TASK REQUIREMENTS: Give the entries again exactly; drop the pictures.

**********

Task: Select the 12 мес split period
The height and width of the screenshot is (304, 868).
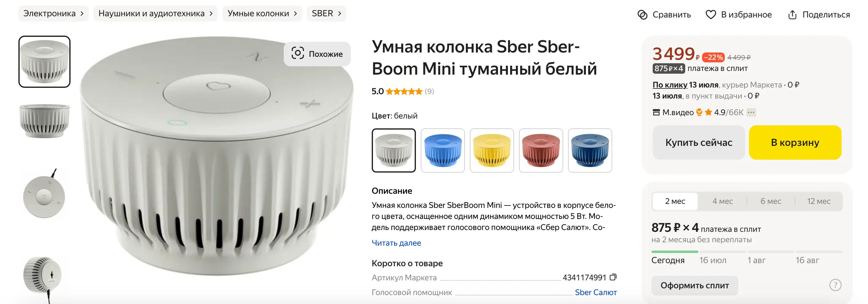Action: [x=818, y=201]
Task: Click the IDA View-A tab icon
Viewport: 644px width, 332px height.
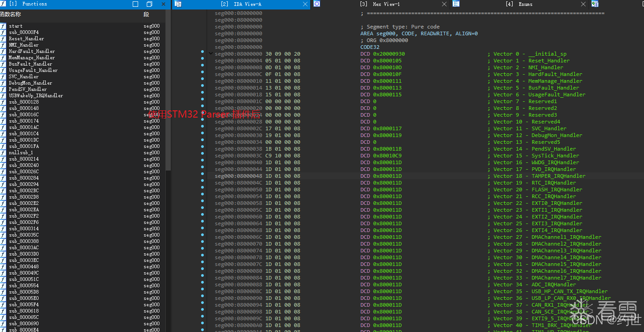Action: tap(178, 4)
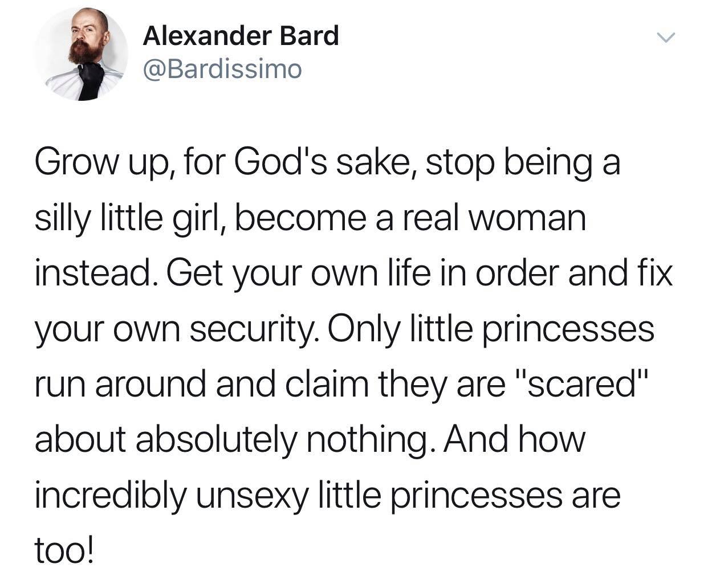Click the Alexander Bard display name

[x=241, y=35]
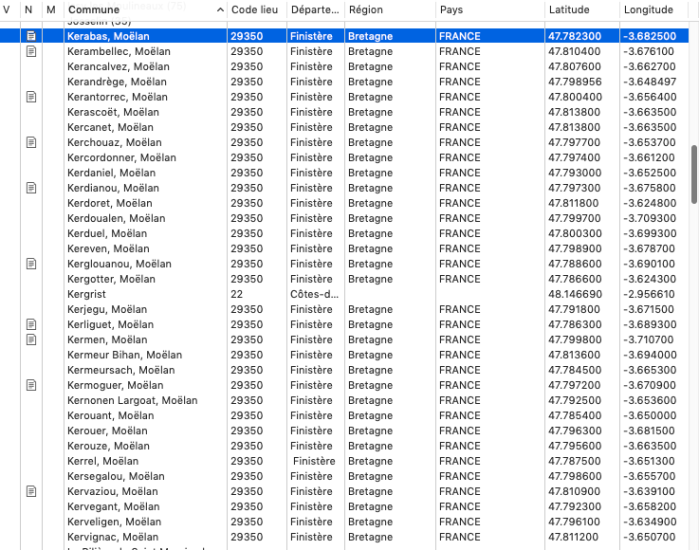699x550 pixels.
Task: Open the note icon on the Kerdianou row
Action: (x=31, y=188)
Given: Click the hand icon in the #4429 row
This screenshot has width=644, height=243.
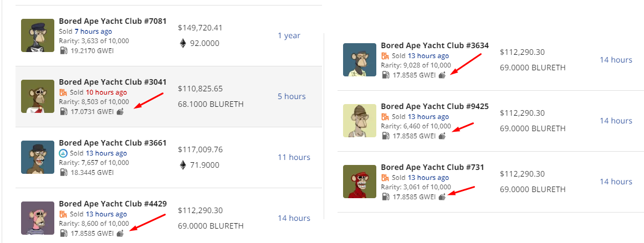Looking at the screenshot, I should (120, 233).
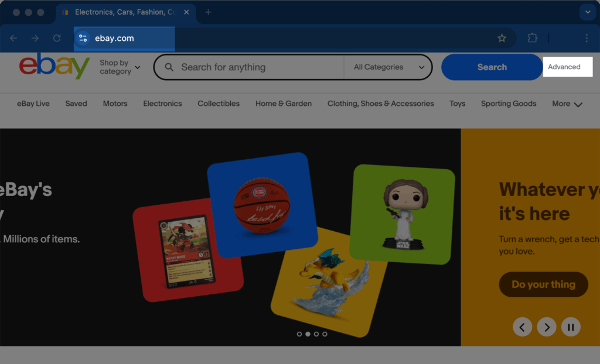This screenshot has height=364, width=600.
Task: Select the first carousel dot indicator
Action: [x=299, y=334]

**********

ANSWER BELOW:
Task: Select the 12 мес split period
The height and width of the screenshot is (304, 868).
Action: [x=818, y=201]
Task: Click the IDA View-A tab icon
Viewport: 644px width, 332px height.
Action: tap(178, 4)
Click the Alexander Bard display name

[x=241, y=35]
699x550 pixels.
Task: Open the note icon on the Kerdianou row
Action: (x=31, y=188)
Given: Click the hand icon in the #4429 row
This screenshot has width=644, height=243.
Looking at the screenshot, I should (120, 233).
This screenshot has height=364, width=600.
Task: Select the first carousel dot indicator
Action: [x=299, y=334]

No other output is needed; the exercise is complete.